▶ [WHAT IS BEING ASKED] Write out every line below that contains "BİLDİRİMİ".
BEGIN THE INPUT
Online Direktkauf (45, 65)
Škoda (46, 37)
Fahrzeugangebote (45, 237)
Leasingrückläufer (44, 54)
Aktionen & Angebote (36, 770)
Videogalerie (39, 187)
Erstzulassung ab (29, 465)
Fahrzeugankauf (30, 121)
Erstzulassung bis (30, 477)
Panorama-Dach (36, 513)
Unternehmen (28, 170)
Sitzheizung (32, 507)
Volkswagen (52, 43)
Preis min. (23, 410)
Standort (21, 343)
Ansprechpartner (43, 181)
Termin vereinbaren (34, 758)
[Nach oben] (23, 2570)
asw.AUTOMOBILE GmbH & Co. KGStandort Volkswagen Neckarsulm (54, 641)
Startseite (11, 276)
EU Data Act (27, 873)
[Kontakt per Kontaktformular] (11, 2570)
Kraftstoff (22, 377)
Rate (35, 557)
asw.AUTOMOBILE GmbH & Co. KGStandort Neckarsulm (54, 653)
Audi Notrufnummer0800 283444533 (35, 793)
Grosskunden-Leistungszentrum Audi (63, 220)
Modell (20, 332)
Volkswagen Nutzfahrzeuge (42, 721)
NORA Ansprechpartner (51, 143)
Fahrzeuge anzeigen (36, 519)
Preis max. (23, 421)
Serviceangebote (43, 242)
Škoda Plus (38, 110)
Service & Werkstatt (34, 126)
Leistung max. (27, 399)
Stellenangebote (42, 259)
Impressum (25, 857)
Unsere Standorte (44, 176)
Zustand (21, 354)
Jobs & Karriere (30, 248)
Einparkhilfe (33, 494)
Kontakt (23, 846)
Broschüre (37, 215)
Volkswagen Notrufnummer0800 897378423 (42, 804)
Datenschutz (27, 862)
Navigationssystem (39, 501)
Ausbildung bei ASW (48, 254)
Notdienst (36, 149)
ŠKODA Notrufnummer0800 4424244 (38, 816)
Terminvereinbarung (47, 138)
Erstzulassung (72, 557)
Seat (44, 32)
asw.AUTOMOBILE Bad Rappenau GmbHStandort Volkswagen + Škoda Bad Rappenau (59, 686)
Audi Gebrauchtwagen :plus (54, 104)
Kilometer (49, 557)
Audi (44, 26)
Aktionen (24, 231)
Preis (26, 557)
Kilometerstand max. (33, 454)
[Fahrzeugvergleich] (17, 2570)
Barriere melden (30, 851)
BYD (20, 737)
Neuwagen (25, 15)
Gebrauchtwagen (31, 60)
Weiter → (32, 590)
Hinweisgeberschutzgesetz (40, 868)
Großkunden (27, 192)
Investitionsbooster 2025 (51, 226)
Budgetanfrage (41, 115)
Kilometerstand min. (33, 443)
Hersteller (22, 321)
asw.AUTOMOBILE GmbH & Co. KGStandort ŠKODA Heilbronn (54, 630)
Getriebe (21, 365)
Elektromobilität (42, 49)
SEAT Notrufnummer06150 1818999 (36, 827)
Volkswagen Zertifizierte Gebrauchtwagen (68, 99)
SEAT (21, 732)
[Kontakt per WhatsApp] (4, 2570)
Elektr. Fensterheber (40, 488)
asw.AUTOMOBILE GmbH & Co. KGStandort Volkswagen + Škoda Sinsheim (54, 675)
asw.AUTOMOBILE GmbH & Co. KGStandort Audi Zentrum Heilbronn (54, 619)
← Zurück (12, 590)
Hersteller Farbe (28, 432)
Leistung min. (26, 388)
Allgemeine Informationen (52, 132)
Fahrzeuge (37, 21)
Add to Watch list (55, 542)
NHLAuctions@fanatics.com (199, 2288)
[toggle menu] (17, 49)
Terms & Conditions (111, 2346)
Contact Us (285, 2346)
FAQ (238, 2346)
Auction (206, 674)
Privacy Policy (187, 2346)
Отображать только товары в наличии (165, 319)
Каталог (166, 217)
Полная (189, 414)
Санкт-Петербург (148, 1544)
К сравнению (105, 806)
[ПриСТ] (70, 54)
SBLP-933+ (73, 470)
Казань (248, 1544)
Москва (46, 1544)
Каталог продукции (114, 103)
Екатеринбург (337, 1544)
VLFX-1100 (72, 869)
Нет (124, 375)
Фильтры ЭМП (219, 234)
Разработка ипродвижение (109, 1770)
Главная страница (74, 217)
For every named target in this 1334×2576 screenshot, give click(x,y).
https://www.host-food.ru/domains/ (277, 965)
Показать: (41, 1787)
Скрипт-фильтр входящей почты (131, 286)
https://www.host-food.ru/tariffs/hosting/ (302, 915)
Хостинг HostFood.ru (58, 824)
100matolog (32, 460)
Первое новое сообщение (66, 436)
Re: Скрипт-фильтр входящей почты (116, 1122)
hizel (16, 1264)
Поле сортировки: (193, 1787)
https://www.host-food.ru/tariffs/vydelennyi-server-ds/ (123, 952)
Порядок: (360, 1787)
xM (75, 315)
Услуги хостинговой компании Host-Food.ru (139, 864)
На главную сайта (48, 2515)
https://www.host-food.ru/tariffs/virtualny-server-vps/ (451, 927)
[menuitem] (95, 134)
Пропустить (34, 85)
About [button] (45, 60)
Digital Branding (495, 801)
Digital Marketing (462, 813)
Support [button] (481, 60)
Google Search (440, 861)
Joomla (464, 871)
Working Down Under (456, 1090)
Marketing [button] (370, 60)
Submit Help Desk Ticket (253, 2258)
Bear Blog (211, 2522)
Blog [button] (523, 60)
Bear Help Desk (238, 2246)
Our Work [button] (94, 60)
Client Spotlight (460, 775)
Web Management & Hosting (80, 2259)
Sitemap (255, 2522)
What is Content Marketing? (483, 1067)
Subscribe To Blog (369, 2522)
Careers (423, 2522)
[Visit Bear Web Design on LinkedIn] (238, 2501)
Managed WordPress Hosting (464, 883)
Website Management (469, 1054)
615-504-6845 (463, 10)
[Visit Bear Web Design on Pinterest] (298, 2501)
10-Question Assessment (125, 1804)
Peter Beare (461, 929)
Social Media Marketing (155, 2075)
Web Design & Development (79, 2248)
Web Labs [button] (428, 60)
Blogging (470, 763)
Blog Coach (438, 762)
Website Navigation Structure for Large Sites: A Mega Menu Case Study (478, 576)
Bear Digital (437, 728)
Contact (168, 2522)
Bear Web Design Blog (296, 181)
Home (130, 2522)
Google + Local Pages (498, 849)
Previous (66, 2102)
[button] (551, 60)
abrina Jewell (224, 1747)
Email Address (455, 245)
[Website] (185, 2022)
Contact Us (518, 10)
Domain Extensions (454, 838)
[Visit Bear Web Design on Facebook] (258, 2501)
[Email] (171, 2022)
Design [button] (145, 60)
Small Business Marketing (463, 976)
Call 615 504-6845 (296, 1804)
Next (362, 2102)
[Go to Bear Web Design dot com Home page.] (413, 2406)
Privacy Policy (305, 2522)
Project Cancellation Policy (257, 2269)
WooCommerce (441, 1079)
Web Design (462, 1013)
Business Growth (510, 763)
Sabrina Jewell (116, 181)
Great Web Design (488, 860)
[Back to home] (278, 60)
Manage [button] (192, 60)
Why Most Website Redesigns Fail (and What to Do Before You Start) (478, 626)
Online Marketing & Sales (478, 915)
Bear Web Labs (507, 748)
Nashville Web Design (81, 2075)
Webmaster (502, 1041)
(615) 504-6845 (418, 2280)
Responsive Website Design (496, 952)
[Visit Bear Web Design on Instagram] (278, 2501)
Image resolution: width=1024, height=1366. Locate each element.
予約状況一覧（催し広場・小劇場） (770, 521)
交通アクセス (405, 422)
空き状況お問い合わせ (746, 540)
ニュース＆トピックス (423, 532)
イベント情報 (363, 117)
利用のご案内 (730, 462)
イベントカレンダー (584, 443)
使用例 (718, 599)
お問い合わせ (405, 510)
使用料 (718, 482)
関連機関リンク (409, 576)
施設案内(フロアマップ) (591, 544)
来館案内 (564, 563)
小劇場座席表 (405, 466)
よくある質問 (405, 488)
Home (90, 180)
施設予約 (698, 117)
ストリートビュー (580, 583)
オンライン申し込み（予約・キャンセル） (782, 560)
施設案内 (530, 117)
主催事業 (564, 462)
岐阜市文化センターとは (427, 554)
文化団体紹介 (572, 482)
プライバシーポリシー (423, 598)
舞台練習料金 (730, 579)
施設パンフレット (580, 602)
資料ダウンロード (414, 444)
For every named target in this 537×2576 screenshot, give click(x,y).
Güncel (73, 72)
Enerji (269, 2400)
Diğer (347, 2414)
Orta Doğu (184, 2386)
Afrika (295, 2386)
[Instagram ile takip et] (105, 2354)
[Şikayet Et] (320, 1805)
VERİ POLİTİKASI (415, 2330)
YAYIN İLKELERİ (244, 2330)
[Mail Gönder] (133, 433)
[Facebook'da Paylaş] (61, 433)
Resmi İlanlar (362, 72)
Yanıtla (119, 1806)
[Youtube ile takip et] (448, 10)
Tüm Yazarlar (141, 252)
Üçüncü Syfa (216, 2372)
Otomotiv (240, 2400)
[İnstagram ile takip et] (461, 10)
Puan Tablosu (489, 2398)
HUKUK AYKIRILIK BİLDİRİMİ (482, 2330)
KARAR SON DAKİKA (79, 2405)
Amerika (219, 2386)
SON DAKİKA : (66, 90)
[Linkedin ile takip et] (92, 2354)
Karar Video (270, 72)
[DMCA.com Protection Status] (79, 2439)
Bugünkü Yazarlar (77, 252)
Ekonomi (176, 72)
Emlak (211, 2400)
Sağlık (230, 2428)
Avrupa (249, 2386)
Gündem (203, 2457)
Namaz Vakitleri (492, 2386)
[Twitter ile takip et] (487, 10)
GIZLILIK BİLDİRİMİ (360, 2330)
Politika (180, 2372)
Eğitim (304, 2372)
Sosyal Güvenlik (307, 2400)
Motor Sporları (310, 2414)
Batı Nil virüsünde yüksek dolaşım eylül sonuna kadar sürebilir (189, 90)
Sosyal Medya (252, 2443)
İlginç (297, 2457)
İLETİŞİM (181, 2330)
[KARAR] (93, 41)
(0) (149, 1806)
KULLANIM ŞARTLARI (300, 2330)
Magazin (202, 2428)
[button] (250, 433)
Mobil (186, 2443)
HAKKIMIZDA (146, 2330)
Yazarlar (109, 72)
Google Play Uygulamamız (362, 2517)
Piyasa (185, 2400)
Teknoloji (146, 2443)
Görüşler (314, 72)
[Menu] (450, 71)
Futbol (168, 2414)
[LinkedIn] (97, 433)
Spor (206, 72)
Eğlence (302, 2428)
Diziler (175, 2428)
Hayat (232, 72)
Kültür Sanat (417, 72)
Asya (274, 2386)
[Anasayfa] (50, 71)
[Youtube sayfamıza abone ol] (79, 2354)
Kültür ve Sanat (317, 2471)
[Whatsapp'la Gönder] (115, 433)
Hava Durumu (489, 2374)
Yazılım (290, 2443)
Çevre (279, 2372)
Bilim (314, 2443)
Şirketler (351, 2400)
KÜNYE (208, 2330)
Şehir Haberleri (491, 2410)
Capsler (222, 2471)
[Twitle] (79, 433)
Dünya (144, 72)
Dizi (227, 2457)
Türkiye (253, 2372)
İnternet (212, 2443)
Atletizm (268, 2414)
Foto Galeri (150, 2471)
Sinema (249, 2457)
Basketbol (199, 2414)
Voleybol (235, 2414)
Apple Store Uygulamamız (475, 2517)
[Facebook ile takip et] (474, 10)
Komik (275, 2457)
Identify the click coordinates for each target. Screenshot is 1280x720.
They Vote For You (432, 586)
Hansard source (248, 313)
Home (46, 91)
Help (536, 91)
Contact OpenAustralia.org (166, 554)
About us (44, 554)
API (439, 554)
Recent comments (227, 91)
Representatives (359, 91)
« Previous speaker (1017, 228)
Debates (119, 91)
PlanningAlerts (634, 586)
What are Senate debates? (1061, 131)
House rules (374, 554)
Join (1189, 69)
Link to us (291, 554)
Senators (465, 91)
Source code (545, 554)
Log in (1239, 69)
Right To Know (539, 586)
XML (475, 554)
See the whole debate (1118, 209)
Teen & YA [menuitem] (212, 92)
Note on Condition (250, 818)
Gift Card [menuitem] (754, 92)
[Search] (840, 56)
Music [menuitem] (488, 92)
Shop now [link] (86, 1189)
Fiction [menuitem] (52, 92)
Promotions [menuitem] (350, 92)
END THE INPUT
▶ [YOUR RESPONSE]
HUKUK AYKIRILIK BİLDİRİMİ (482, 2330)
GIZLILIK BİLDİRİMİ (360, 2330)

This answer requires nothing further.